What I felt was relief. Emotionally-exhausted relief. I didn’t even cry out or cheer. All I could muster in that numb unreality was a silent fist-pump, standing in the middle of my living room, as my wife smiled and watched me from the couch.

[Why standing in the middle of the living room? Because I was excited or into the moment? Oh, no, no, no. Because my blasted rabbit-ears antenna on the blasted television decided to freak out and stop showing the game IN THE BOTTOM OF THE TENTH. For three tense minutes as I fiddled with the antenna, I struggled to keep my frustration in check. It finally pixelated itself back to a picture with 2 outs.]

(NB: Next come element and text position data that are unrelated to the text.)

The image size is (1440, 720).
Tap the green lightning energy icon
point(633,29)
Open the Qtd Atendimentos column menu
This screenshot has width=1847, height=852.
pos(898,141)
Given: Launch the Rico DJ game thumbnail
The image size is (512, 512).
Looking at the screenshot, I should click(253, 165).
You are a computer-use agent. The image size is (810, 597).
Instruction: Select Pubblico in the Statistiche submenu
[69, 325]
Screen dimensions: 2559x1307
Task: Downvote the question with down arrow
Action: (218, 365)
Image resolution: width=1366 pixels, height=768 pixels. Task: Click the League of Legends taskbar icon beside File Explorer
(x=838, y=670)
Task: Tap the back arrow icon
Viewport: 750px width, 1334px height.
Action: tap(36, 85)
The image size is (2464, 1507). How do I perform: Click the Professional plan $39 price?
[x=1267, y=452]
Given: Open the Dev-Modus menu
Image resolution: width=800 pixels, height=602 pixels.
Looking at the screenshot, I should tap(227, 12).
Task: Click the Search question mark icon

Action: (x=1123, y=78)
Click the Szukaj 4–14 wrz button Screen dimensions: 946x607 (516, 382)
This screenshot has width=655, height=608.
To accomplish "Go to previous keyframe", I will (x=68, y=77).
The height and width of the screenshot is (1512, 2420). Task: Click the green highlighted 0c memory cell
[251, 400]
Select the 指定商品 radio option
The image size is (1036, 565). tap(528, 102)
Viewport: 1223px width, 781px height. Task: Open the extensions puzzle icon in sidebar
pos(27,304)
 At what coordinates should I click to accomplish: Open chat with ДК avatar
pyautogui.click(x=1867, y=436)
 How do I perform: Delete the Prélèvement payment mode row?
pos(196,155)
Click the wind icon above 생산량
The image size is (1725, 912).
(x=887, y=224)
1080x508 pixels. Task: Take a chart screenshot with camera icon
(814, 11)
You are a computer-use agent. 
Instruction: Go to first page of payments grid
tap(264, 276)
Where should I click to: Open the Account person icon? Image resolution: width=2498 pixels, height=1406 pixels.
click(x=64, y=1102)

Even after the guys rushed onto the field, jumping around and screaming, as interviews were given and awards were handed out (and I watched through the frequent glitching of the TV signal), I just sat. When I finally reached for my phone and started cycling through the messages, my first tweet in response pretty much summed up my feelings:


And now it’s Thursday. I’m at work. Life doesn’t stop when history is witnessed. It just keeps rolling. But the November sun is shining just a touch brighter today, and its glow is reflected off the skin of the bright green apple on my desk.



Here’s the thing, though, gang: There’s more to life than this game that I have loved and followed for most of my life.

Last night, before the game, I tweeted out something I still fully believe: as much as baseball is a good gift from God that we can enjoy, it’s all dust and noise in the light of eternity. Baseball is a fun thing, a good thing, but it isn’t an ultimate thing. Why? Because baseball is a wonderful pastime but a terrible god. Our hearts must be aimed much higher than the outfield bleachers.

While we Cubs fans will revel in this off-season as our beloved team are the “reigning” champs, in April they’ll have to give the trophy back and put that title back on the line. And they may even lose.

And guess what? That’s okay.

Because baseball teams and loved ones and life itself will let us down and disappoint us, and that’s just life. But even that very disappointment will be a loving reminder that we were made to put our ultimate hope, our ultimate joy, in Someone profoundly greater than all of this.

All these lesser joys are sweet to the taste, but they are the faintest echoes of that Greater Joy–a joy unfading, an inheritance undefiled, a victory unending, secure forever for us by the death and resurrection of Jesus.